Continue bloedstroom in de aderen
Invoering
introductie De ader is de leiding die bloed terugvoert naar het hart in het cardiovasculaire systeem. De ader begint bij de haarvaten en eindigt bij de boezems. De venulen komen uit de haarvaten en lopen geleidelijk over in de middelste aderen en grote aderen tijdens het terugkeerproces en uiteindelijk in het atrium.
Pathogeen
Oorzaak van de ziekte
Intraveneuze veneuze klepschade is niet goed gesloten, wat resulteert in een continue bloedstroom in de veneuze bloedvaten.
Onderzoeken
inspectie
Gerelateerde inspectie
Veneuze auscultatie diepe vaten openheid test centrum veneuze drukmeting (CVP)
Zwelling, vermoeidheid. Volumetrische belastingstest - kan worden gebruikt als behandelingsreferentie voor patiënten met een hogere CVP maar nog steeds met onvoldoende cardiale output.
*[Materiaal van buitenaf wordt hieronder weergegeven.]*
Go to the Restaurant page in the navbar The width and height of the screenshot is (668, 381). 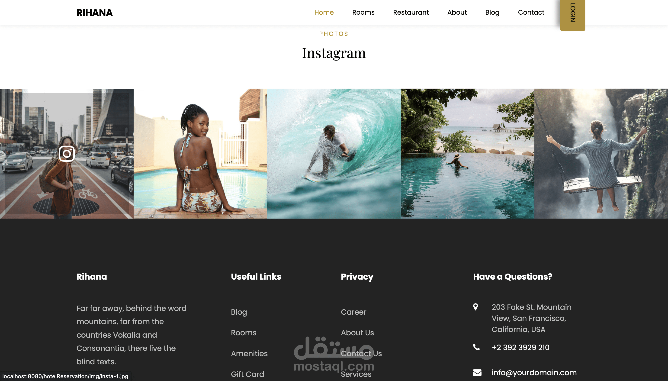[411, 12]
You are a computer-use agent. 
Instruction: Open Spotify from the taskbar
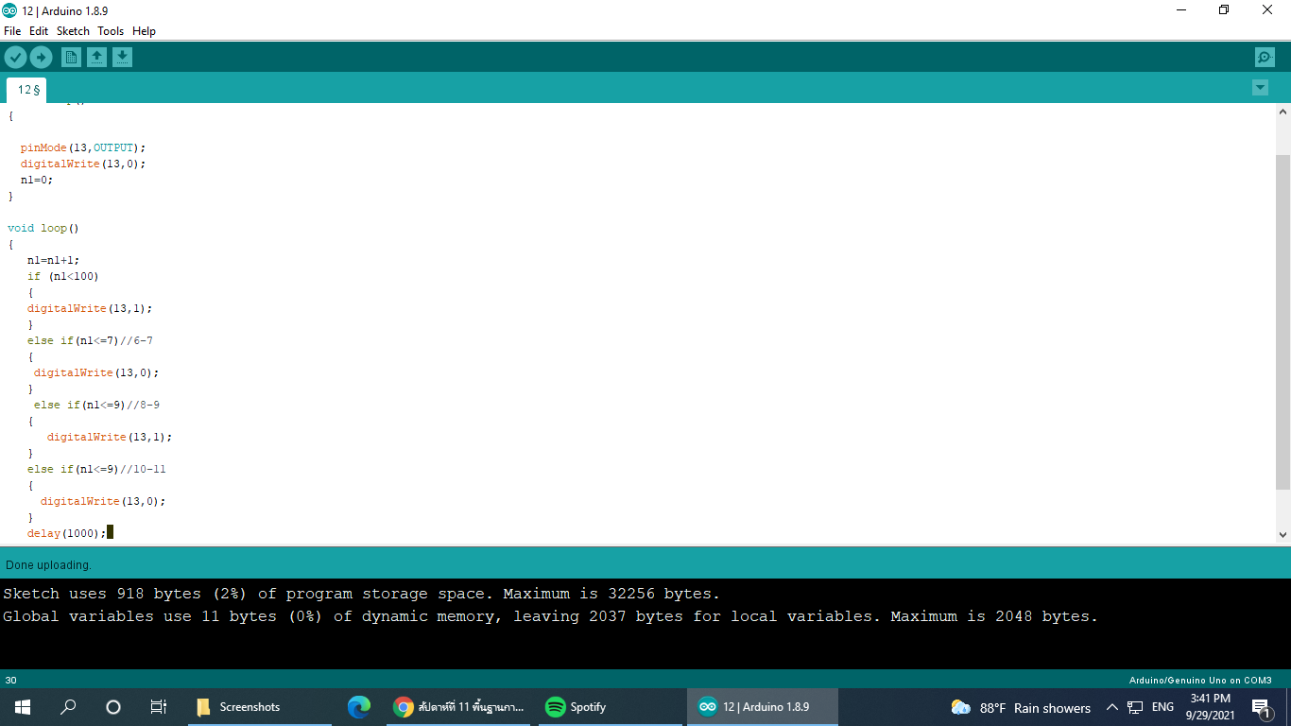(576, 707)
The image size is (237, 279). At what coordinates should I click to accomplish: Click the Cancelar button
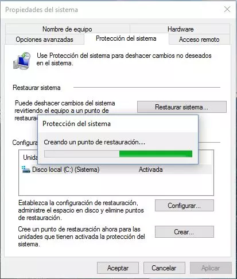pos(164,268)
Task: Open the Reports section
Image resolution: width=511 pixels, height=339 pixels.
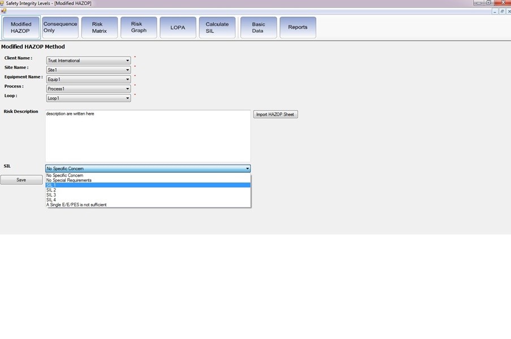Action: click(x=298, y=27)
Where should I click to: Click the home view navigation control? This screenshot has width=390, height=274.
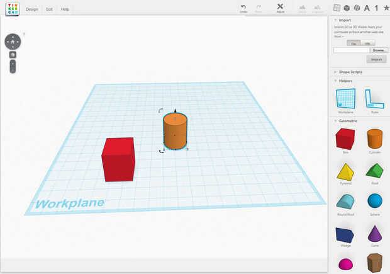13,42
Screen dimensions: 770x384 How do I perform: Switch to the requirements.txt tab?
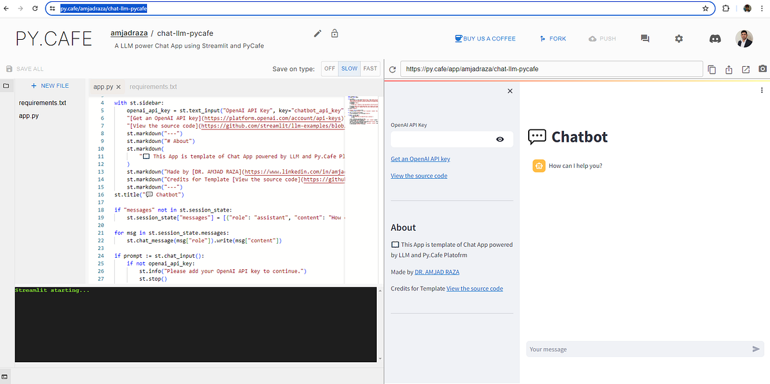(x=153, y=87)
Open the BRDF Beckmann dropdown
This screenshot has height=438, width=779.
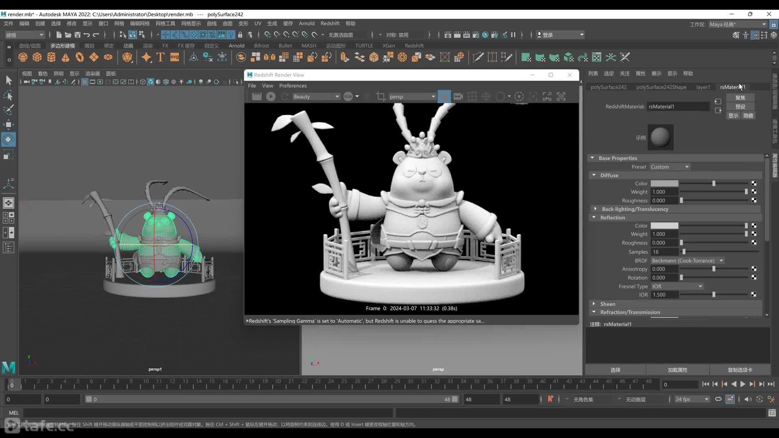[687, 260]
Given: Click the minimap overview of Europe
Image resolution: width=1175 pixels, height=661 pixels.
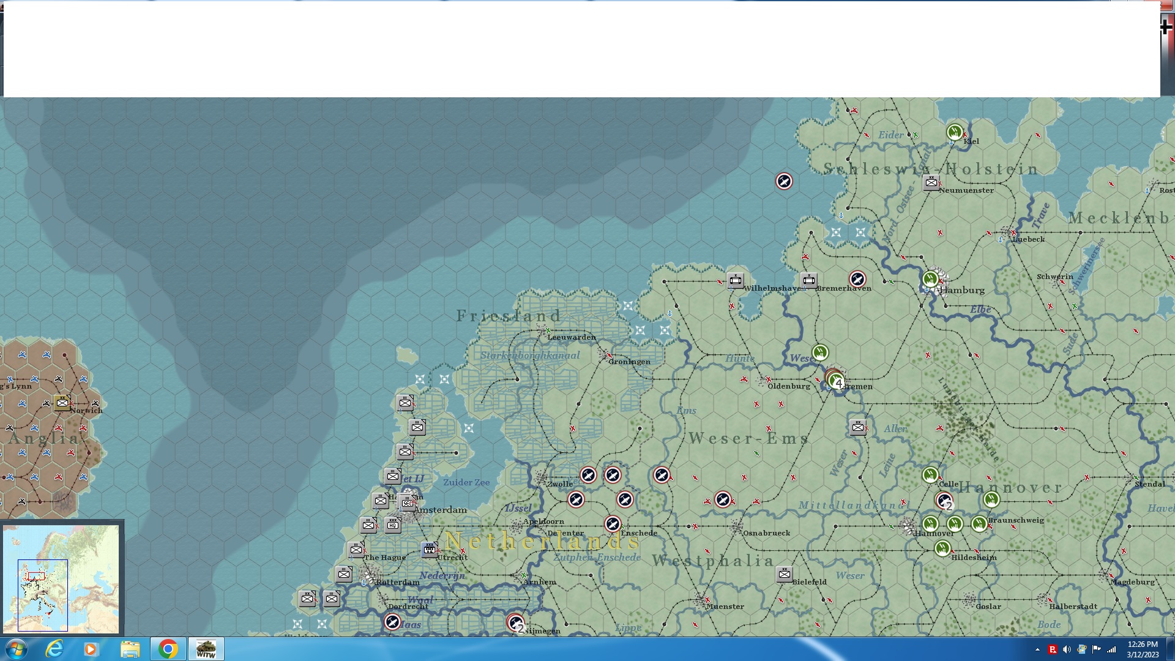Looking at the screenshot, I should coord(61,578).
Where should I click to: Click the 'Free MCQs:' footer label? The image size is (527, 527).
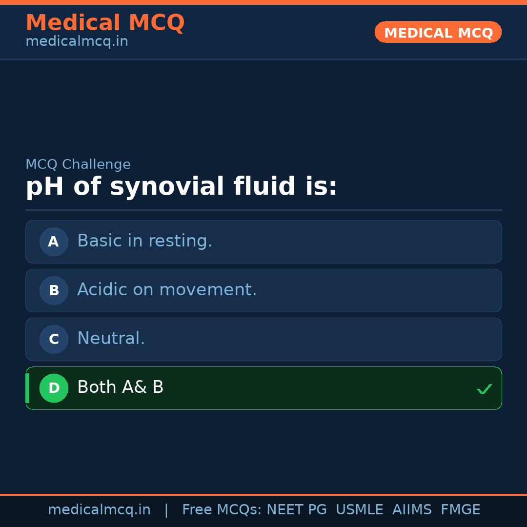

Als binnen 20 minuten snel 500 ml vloeistof wordt ingevoerd, is CVP-stijging niet duidelijk of zelfs lager, terwijl de bloeddruk stijgt en de hartslag daalt, wat aangeeft dat de patiënt absoluut of relatief onvoldoende capaciteit heeft en het hart de mogelijkheid heeft om grote hoeveelheden infusie te blijven ontvangen.
Diagnose
Differentiële diagnose
1. Het venule-venule is onregelmatig, de diameter is 50-200 m, de gladde spier buiten het endotheel is met of zonder, en het buitenste membraan is dun. De venules van de capillairen worden de achterste venules van de capillairen genoemd.De wandstructuur is vergelijkbaar met die van de capillairen, maar de buisdiameter is iets dikker en de opening tussen de endotheelcellen is groter, dus de permeabiliteit is groter en er is ook een stofuitwisselingsfunctie. De achterste venulen in lymfoïde weefsels en lymfoïde organen hebben ook speciale structuren en functies.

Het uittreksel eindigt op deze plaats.